FSU students find fascinating book traces during scavenger hunt
By Sydney Richner
"Here we come a in a
Rooters – tooters
Here are we
Florida, Florida-
Don't you see?”
Mackenzie Broome, a first-year English major, recently found this antiquated University of Florida chant written in a Strozier Library book—denoting a rivalry between UF and Florida State University that dates back approximately 170 years.
This handwritten chant is an example of what’s known as a “book trace.” Broome found the entry in an 1897 edition of John Milton’s Paradise Lost, along with a name listed on its front page.
“I found myself going down a rabbit hole of trying to connect the name ‘Grace Godley’ (written on the same page) to the game-day chant,” Broome says.
Broome is a student in English Associate Professor Robert Stilling’s Understanding Literary History II LIT 3124 class. On Feb. 9, Stilling’s students participated in a scavenger hunt event on the fifth floor of FSU’s Strozier Library to find more examples of book traces like Broome’s.
Professor of English at the University of Virginia Andrew Stauffer, and Amanda Licastro, a Digital Scholarship Librarian at Swarthmore College, led the workshop. Stauffer’s and Licastro’s Book Traces project involves discovering original marginalia notations—book traces—that remain on literary volumes.
Later that day, Stauffer further explored the insight that 19th-century marginalia provides and the need for its preservation in his lecture titled "Book Traces: 19th-Century Readers and the Future of the Library" for the Literature, Media, and Culture Program’s Spring Series on Archival Research.
Prior to attending the workshop in the library, Stilling’s students were tasked with finding pre-1900s copies of books affiliated with Mary Shelley’s Frankenstein and the Romantic poets. The students’ assignment was to find books containing names, dates, or other marginalia denoting their original ownership, and, as a result, they made personal discoveries of their own.

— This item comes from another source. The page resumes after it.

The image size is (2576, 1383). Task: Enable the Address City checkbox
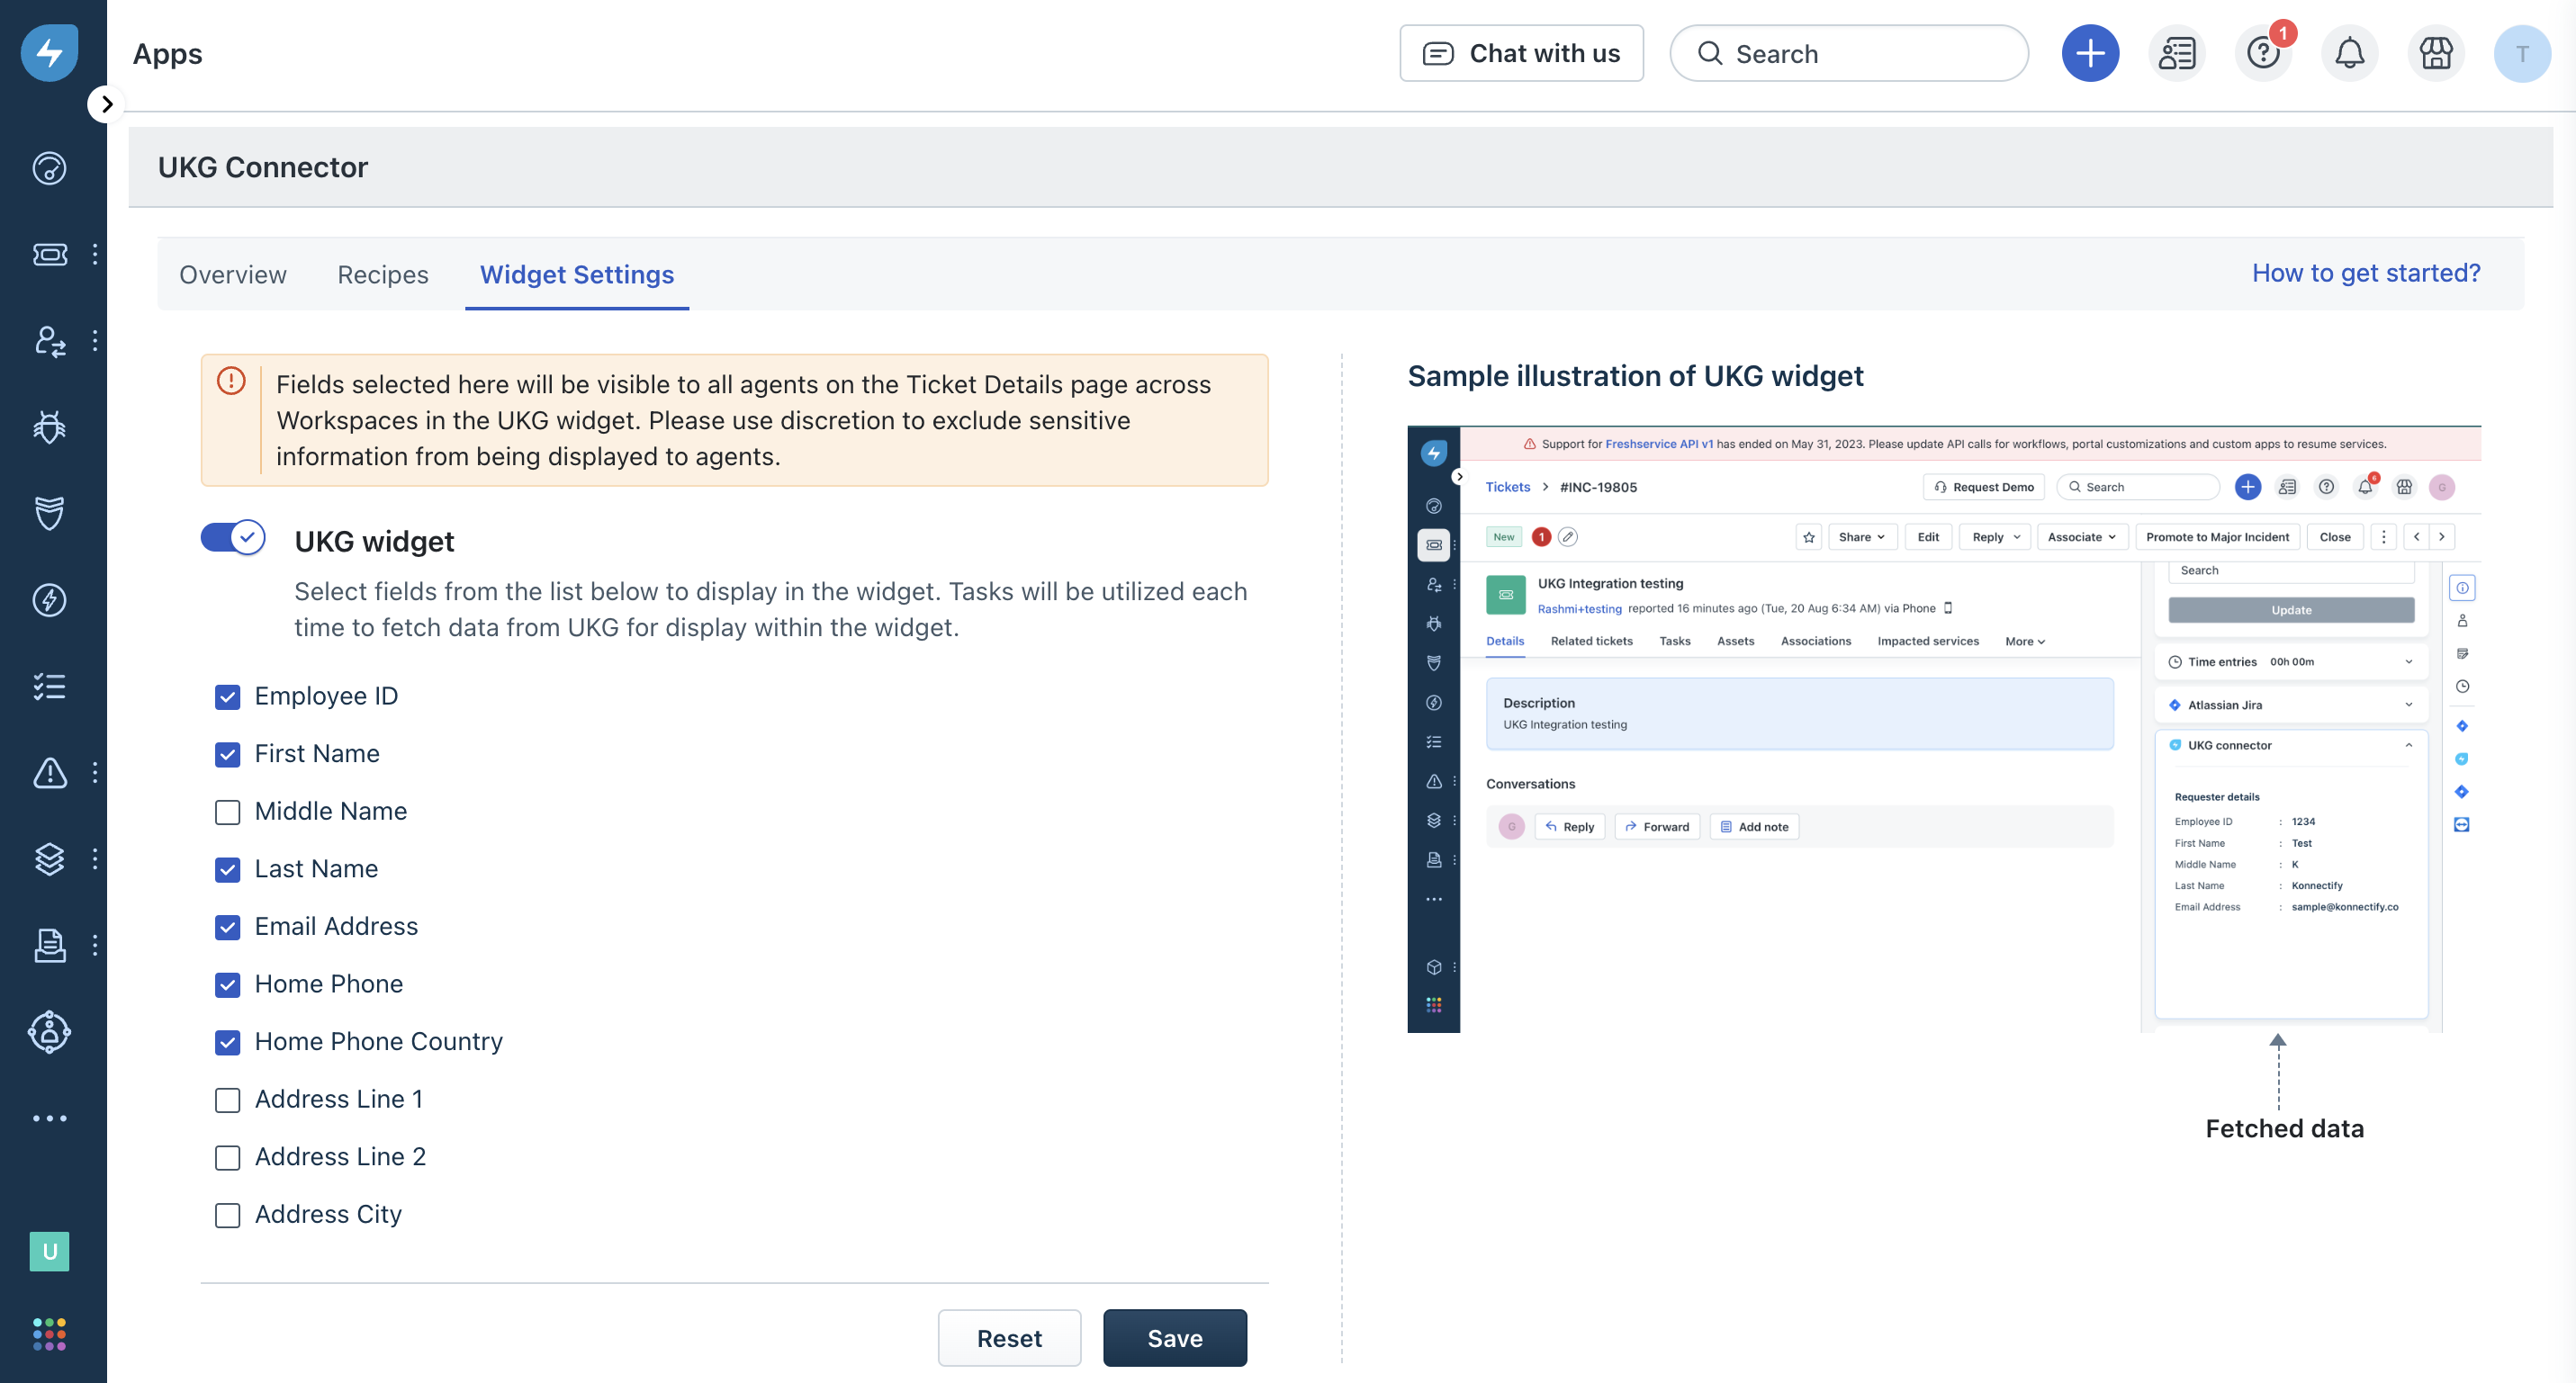(227, 1214)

The group collected a stack of books with an array of significant notations; for instance, one book contained a love note to a beloved figure while another listed the names of a classroom full of women students.

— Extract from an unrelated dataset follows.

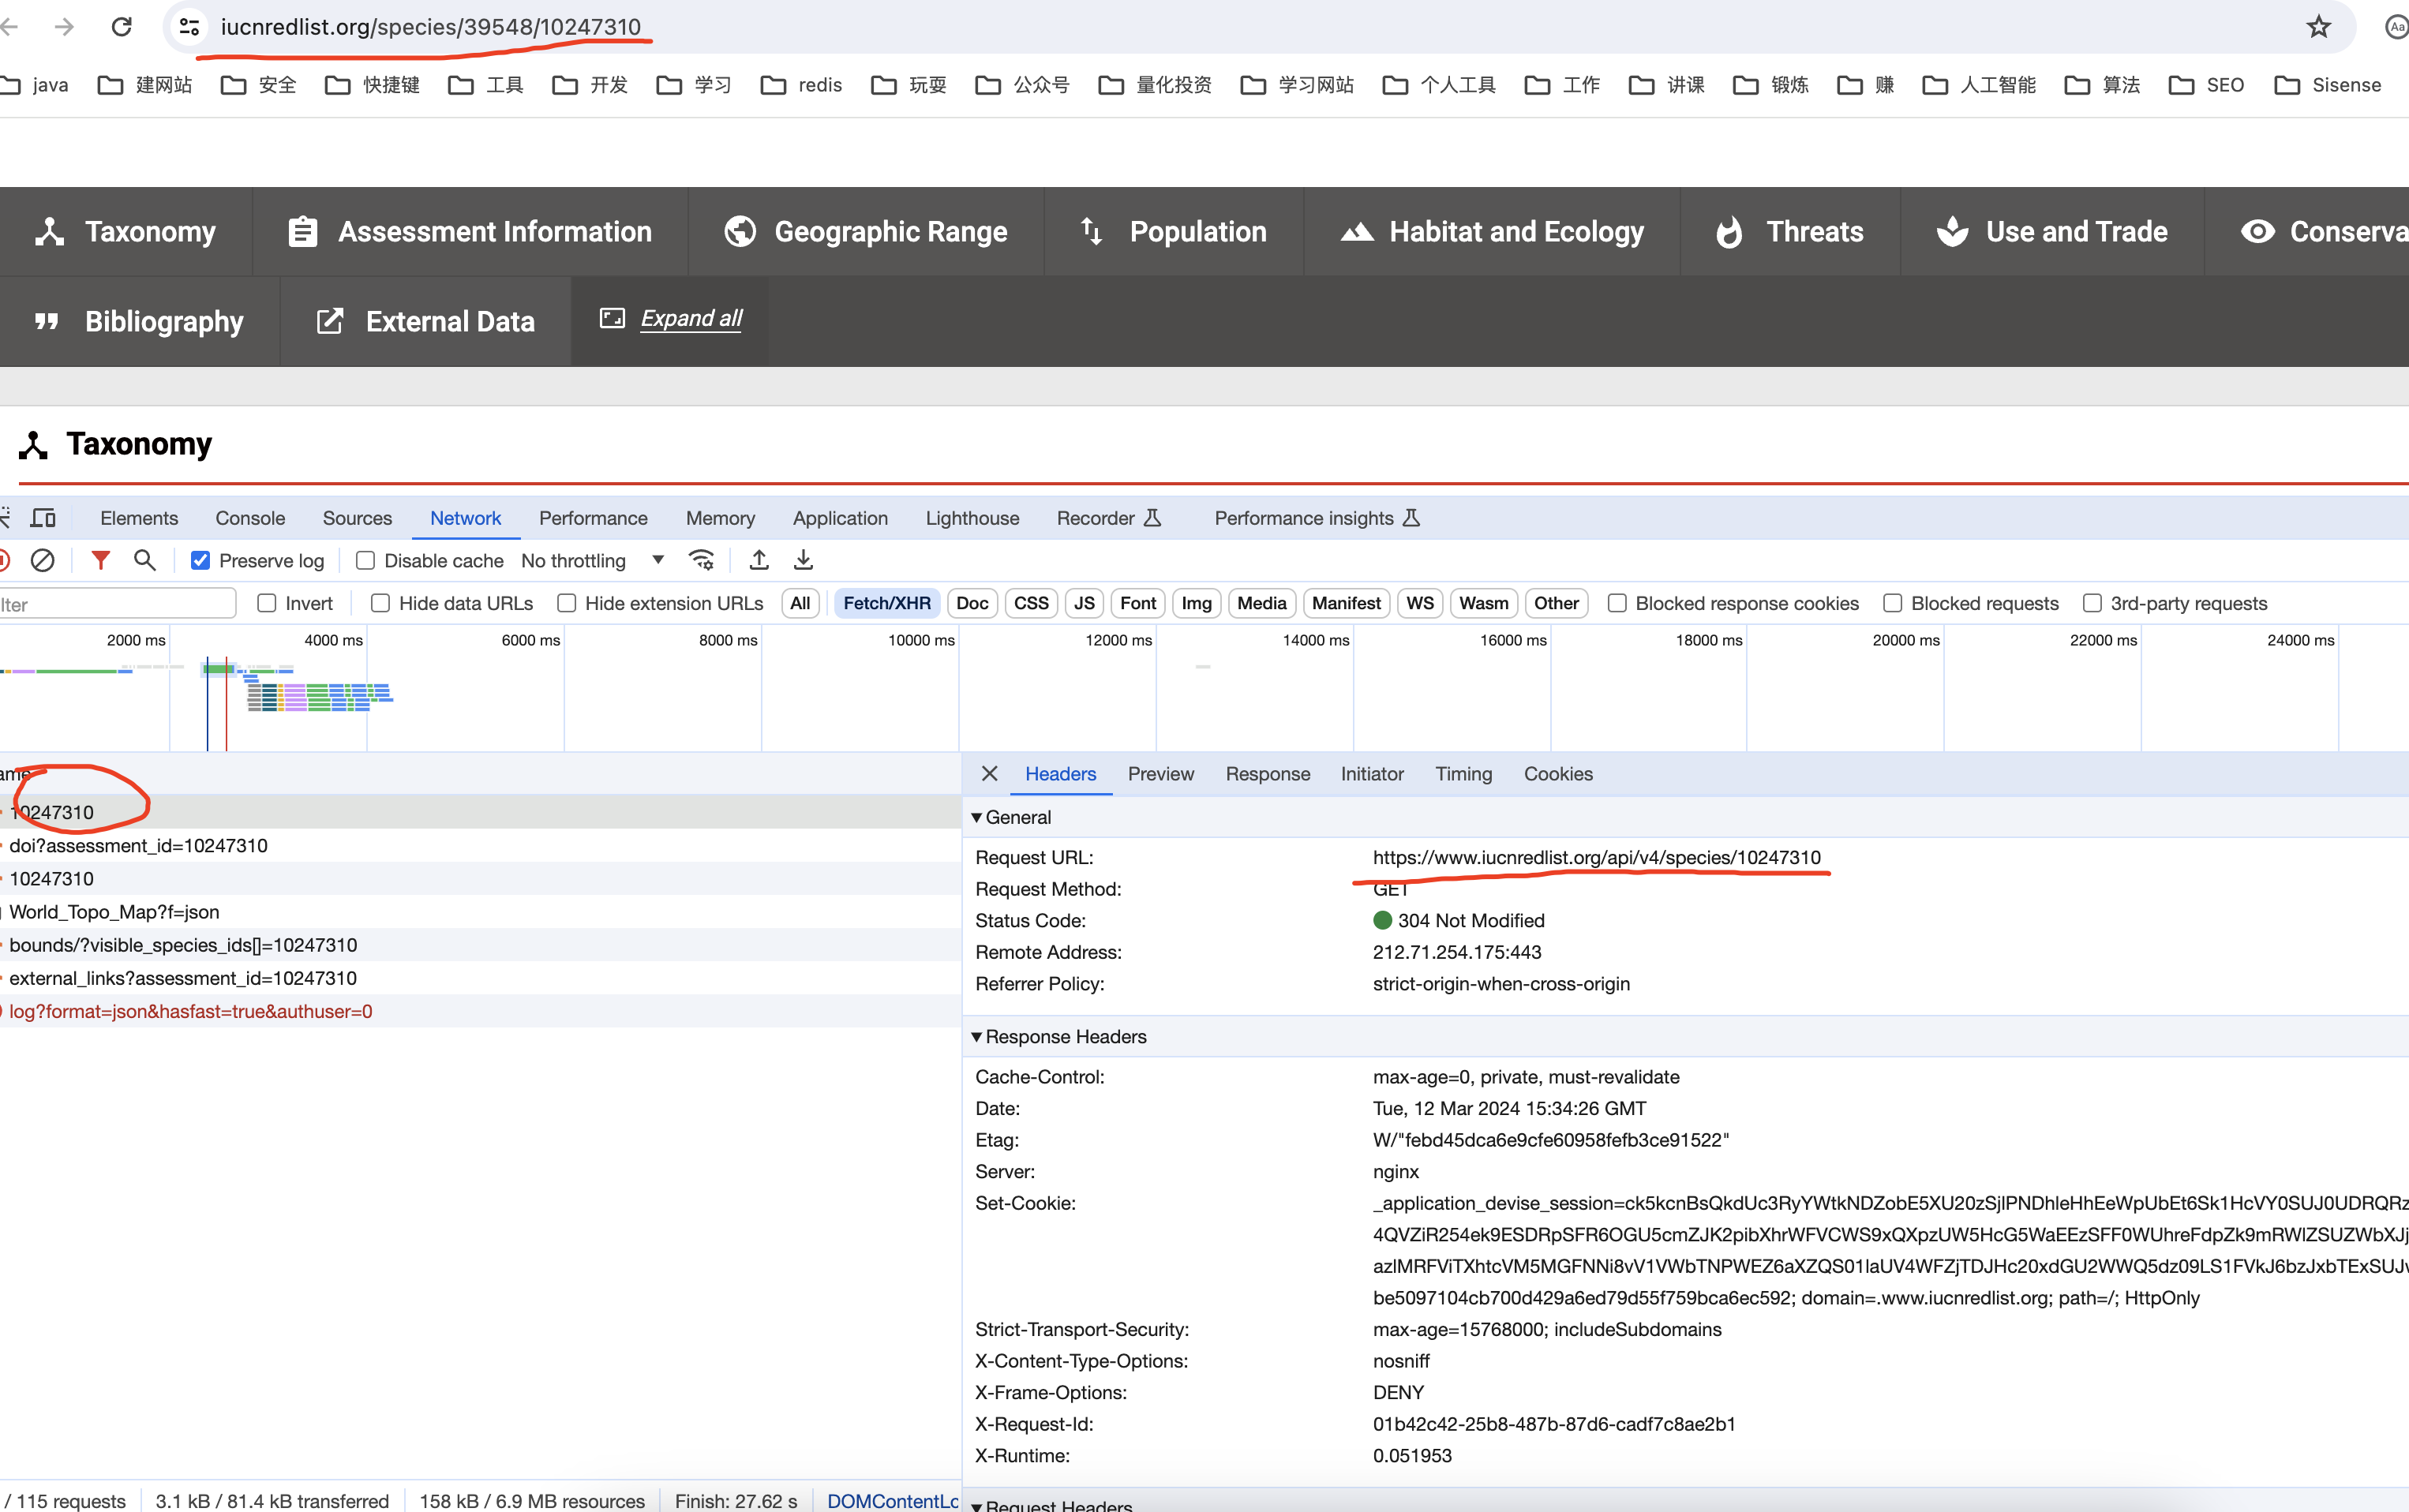Click the network conditions wifi icon
The image size is (2409, 1512).
pyautogui.click(x=702, y=560)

“I think it’s really important to understand that ‘literary history’ is not just a history of writing, it’s also a history of reading, and a history of individual reader’s interaction with books as physical objects,” Stilling says.
Broome’s copy of Paradise Lost revealed the “history of readers” with, as Broome cites, a little bit of “rabbit hole” digging. The discovery served as an insight to the past, becoming its own historical artifact.
Broome was able to expand upon the book trace she found through a series of internet searches. She uncovered Godley’s graduation information, including her university, Florida State College for Women, and her graduation date, June 10, 1914, in a digital issue of Florida Farmer and Homeseeker. Broome even traced Godley to her years beyond graduation when she worked as a schoolteacher.
Uncovering marginalia enables readers to glean information about their predecessors— those who held the book before them—and the society in which they lived. Stauffer and Licastro, who hosted the scavenger hunt, encouraged the students to find and recognize these books, outside of the workshop. There are many books like this, Stauffer states, noting that “around 12.5% of library books contain marginalia.”
Another undergraduate in Stilling’s class, Linsey Giddens, looked beyond the Strozier Library to complete her assignment. Giddens thrifts old books in her spare time; her submission spotlighted an English composition book, Oral and Written English Advanced Book, from Old South Antique, a local thrift store.
Giddens found lots of “little-kid-like things” within this copy, including crushes’ names, a Valentines card, a Christmas cut-out, and instructions on proper telegram etiquette.
This book is one of “my favorite antiques in my house; I am excited to share [it],” she says.
These little histories are scattered throughout our library and bookstore shelves, and the students’ scavenger hunt findings suggest that we stand to learn more from our books than the contents of their printed text.
Many of them served as communication devices, Licastro says. Prior to the invention of personal computers, there was no such thing as a digital footprint, only traces of handwriting to mark ownership.
Now, each message serves to mark an individual’s place in existence, or to proclaim they once were here: alive and reading, #theywerehere.
Sydney Richner is an English major in the Literature, Media, and Culture Program with a minor in sociology.